Among the signals below 550kHz are maritime mobile, distress, radio beacons, aircraft weather, European Longwave-AM broadcast, and point-to-point communications. The low-frequency converter converts the 10 to 500kHz LW range to a 1010 to 1550 kHz MW range, by adding 1000kHz to all received signals.
Radio calibration is unnecessary because signals are received at the AM-radio's dial setting, plus 1MHz; a 100-kHz signal is received at 1100kHz, a 335-kHz signal at 1335kHz, etc. The low-frequency signals are fed to IC1, a doubly-balanced mixer.

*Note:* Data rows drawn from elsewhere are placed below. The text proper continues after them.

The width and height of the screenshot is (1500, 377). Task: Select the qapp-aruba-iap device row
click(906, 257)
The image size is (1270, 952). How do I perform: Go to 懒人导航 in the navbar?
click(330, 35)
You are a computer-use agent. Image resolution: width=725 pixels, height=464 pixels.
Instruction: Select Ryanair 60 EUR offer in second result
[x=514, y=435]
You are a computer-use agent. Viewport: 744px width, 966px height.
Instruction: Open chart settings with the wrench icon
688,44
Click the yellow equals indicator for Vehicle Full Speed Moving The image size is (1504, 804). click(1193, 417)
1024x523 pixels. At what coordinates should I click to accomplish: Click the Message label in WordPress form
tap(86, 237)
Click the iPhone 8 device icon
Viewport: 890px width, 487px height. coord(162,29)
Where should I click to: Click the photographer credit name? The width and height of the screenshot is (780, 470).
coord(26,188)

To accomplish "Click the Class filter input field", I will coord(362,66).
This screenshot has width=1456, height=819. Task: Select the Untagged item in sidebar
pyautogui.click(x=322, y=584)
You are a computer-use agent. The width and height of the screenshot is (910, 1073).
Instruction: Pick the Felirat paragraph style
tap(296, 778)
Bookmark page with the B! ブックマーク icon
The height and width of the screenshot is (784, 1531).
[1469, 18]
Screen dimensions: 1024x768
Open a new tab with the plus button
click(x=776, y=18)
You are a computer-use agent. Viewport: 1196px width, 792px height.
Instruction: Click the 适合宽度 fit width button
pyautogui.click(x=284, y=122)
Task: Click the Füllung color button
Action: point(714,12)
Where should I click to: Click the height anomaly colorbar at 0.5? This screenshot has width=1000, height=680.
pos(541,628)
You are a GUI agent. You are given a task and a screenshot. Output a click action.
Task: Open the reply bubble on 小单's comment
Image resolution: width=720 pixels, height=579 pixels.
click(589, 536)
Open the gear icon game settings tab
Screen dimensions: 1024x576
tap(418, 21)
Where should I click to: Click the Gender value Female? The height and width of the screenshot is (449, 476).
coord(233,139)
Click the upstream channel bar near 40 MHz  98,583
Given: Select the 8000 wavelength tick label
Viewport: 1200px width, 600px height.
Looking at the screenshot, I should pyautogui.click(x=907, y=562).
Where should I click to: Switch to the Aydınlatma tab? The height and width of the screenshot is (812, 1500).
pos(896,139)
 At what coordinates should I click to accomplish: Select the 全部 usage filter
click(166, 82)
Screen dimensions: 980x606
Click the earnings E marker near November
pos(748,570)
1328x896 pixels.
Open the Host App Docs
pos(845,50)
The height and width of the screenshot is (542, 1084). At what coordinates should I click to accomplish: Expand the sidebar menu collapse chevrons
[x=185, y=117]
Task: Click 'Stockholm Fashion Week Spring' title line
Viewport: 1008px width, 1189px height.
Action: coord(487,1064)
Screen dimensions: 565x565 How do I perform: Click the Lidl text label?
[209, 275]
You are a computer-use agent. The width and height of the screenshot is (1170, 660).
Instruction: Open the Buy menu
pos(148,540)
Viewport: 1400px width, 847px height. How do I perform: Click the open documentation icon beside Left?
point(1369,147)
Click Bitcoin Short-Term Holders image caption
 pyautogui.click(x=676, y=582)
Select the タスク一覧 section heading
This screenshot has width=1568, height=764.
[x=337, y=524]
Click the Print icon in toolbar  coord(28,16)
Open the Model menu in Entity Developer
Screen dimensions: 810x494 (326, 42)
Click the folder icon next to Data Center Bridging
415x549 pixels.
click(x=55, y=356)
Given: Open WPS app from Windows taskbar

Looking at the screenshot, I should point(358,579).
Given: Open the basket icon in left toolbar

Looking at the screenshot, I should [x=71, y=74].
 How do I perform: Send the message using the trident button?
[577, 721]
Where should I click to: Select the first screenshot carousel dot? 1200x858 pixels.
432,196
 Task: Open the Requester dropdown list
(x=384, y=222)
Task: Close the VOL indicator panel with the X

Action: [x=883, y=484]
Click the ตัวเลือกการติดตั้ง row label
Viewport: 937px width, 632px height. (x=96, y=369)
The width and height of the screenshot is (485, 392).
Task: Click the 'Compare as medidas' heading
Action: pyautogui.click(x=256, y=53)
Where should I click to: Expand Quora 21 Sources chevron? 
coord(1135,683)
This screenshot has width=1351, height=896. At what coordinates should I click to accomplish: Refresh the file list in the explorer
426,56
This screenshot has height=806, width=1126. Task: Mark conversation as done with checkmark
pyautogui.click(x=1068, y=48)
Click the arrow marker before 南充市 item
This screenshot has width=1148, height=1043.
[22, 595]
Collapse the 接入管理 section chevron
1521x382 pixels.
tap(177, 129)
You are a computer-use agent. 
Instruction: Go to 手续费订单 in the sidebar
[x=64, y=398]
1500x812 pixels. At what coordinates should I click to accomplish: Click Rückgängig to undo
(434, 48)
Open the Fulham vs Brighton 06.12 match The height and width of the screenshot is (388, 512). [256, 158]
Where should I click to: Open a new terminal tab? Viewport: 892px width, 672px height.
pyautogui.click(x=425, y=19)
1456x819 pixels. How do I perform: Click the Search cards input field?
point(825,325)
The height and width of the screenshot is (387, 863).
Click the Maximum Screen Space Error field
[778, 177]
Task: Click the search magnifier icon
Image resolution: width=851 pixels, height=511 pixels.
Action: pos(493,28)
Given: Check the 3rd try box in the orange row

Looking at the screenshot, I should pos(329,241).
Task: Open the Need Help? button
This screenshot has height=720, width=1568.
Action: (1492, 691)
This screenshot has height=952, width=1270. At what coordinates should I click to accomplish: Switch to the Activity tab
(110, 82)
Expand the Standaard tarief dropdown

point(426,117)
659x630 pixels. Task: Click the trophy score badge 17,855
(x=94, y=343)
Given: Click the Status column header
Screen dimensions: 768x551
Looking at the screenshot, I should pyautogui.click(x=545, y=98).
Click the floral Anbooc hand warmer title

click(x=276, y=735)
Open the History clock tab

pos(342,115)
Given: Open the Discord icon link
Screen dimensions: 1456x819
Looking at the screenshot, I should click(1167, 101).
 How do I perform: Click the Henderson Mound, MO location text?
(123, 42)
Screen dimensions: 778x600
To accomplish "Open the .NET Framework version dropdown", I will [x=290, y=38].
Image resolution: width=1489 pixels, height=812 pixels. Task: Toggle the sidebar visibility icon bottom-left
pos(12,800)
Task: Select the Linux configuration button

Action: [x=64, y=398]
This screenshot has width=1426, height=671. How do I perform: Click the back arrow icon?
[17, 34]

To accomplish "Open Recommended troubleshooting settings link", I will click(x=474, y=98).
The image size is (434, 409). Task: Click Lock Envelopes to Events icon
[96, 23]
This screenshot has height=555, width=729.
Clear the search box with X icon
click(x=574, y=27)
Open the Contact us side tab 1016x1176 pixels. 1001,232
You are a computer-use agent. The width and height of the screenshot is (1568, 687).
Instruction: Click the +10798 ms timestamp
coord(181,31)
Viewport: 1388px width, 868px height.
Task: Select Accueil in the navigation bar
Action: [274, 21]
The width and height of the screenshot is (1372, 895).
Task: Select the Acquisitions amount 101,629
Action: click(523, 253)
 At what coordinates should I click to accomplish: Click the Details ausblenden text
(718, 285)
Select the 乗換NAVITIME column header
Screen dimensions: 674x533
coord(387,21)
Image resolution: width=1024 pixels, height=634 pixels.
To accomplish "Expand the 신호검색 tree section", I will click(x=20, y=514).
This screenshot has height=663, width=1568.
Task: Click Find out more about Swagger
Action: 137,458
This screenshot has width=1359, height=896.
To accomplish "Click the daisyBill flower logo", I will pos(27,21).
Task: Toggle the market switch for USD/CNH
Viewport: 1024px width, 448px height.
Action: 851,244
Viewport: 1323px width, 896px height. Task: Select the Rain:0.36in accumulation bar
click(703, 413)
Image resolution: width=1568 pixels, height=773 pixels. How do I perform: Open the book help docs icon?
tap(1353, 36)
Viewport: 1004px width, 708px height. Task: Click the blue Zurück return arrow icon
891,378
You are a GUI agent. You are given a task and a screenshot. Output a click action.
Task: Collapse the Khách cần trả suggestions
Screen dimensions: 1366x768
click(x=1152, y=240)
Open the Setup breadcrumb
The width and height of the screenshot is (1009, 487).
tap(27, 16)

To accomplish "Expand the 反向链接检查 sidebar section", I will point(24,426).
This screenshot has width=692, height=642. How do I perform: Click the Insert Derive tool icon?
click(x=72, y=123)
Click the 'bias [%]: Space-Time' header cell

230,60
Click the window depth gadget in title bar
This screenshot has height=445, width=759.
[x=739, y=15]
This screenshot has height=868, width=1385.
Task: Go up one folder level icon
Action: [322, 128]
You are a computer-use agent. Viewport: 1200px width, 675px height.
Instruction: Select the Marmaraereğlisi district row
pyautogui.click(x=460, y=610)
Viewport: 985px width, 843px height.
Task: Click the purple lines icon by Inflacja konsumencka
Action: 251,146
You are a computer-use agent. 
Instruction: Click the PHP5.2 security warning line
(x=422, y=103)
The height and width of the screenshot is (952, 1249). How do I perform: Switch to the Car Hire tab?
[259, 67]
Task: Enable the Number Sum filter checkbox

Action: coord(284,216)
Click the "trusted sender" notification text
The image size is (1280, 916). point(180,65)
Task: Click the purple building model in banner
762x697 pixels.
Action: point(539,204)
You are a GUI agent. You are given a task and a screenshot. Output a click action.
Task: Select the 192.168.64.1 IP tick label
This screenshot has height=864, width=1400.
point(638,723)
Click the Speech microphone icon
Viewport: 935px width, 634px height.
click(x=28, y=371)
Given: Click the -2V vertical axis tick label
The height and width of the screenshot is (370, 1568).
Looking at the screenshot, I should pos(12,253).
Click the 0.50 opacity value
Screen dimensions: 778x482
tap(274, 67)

Transistor Q2 and associated circuitry form a Hartley 1000-kHz local oscillator, which is coupled from Q2's drain, through C8, to IC1 pin 8. Signals in the 10-550 kHz range are converted to 1010-1550 kHz. The mixer heterodynes the incoming low-frequency signal and local-oscillator signal. Transistor Q3 reduces IC1's high-output impedance to about 100 ohms to match most receiver inputs. Capacitor C15 couples the 1010-1550 kHz frequencies from Q's emitter to output jack J3, while blocking any dc basis.
Inductor L6 couples the dc voltage that's carried in the RF signal cable from the rcvr/dc adaptor, The dc voltage and RF signals don't interfere with one another; that saves running a separate power-supply wire, which simplifies installation at a remote location. Capacitors C14 and C13 provide dc supply filtering.